→ **YOUR INSTRUCTIONS**
Rewrite the entries below with every "Image resolution" swapped for "Screenshot resolution", leaving everything else unchanged.

— START —

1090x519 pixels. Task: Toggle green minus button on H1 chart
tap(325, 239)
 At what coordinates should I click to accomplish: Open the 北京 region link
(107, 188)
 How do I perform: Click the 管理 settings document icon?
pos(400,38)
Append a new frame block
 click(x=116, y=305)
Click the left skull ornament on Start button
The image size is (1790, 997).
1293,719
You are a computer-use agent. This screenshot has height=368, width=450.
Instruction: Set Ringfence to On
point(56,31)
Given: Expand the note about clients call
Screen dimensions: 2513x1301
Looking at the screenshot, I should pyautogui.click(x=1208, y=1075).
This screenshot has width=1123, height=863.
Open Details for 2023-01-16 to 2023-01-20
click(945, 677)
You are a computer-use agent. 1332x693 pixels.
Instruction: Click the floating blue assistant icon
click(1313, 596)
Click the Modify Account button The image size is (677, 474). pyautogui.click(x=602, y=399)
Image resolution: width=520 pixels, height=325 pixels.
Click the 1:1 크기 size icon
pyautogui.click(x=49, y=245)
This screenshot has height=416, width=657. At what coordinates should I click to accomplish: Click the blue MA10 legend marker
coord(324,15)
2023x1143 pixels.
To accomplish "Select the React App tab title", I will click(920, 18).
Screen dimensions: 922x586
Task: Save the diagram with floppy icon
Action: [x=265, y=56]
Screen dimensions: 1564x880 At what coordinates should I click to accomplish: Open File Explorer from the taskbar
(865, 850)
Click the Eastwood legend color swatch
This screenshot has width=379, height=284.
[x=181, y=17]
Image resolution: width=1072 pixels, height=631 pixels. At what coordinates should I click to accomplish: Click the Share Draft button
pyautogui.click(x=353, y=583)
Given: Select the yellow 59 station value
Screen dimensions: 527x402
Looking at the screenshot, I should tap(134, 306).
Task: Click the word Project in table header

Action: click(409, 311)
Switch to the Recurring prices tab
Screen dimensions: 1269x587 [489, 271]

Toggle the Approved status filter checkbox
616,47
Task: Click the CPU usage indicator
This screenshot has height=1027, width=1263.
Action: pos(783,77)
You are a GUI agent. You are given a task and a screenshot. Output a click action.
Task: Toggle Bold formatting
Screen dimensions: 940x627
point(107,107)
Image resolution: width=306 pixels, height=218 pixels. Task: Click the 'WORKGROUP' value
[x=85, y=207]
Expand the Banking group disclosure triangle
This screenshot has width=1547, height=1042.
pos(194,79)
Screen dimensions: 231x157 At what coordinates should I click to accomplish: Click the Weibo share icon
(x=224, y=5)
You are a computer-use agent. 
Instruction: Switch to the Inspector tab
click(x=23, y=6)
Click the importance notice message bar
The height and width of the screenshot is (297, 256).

— END —

→ **ANSWER TO THE EXERCISE**
1090x519 pixels. Task: Toggle green minus button on H1 chart
tap(325, 239)
 At what coordinates should I click to accomplish: Open the 北京 region link
(107, 188)
 How do I perform: Click the 管理 settings document icon?
pos(400,38)
Append a new frame block
 click(x=116, y=305)
Click the left skull ornament on Start button
The image size is (1790, 997).
1293,719
You are a computer-use agent. This screenshot has height=368, width=450.
Instruction: Set Ringfence to On
point(56,31)
Given: Expand the note about clients call
Screen dimensions: 2513x1301
Looking at the screenshot, I should pyautogui.click(x=1208, y=1075).
This screenshot has width=1123, height=863.
Open Details for 2023-01-16 to 2023-01-20
click(945, 677)
You are a computer-use agent. 1332x693 pixels.
Instruction: Click the floating blue assistant icon
click(1313, 596)
Click the Modify Account button The image size is (677, 474). pyautogui.click(x=602, y=399)
Screenshot resolution: width=520 pixels, height=325 pixels.
Click the 1:1 크기 size icon
pyautogui.click(x=49, y=245)
This screenshot has height=416, width=657. At what coordinates should I click to accomplish: Click the blue MA10 legend marker
coord(324,15)
2023x1143 pixels.
To accomplish "Select the React App tab title", I will click(920, 18).
Screen dimensions: 922x586
Task: Save the diagram with floppy icon
Action: [x=265, y=56]
Screen dimensions: 1564x880 At what coordinates should I click to accomplish: Open File Explorer from the taskbar
(865, 850)
Click the Eastwood legend color swatch
This screenshot has width=379, height=284.
[x=181, y=17]
Screenshot resolution: width=1072 pixels, height=631 pixels. At what coordinates should I click to accomplish: Click the Share Draft button
pyautogui.click(x=353, y=583)
Given: Select the yellow 59 station value
Screen dimensions: 527x402
Looking at the screenshot, I should tap(134, 306).
Task: Click the word Project in table header

Action: click(409, 311)
Switch to the Recurring prices tab
Screen dimensions: 1269x587 [489, 271]

Toggle the Approved status filter checkbox
616,47
Task: Click the CPU usage indicator
This screenshot has height=1027, width=1263.
Action: pos(783,77)
You are a GUI agent. You are given a task and a screenshot. Output a click action.
Task: Toggle Bold formatting
Screen dimensions: 940x627
point(107,107)
Screenshot resolution: width=306 pixels, height=218 pixels. Task: Click the 'WORKGROUP' value
[x=85, y=207]
Expand the Banking group disclosure triangle
This screenshot has width=1547, height=1042.
pos(194,79)
Screen dimensions: 231x157 At what coordinates should I click to accomplish: Click the Weibo share icon
(x=224, y=5)
You are a computer-use agent. 
Instruction: Switch to the Inspector tab
click(x=23, y=6)
Click the importance notice message bar
The height and width of the screenshot is (297, 256).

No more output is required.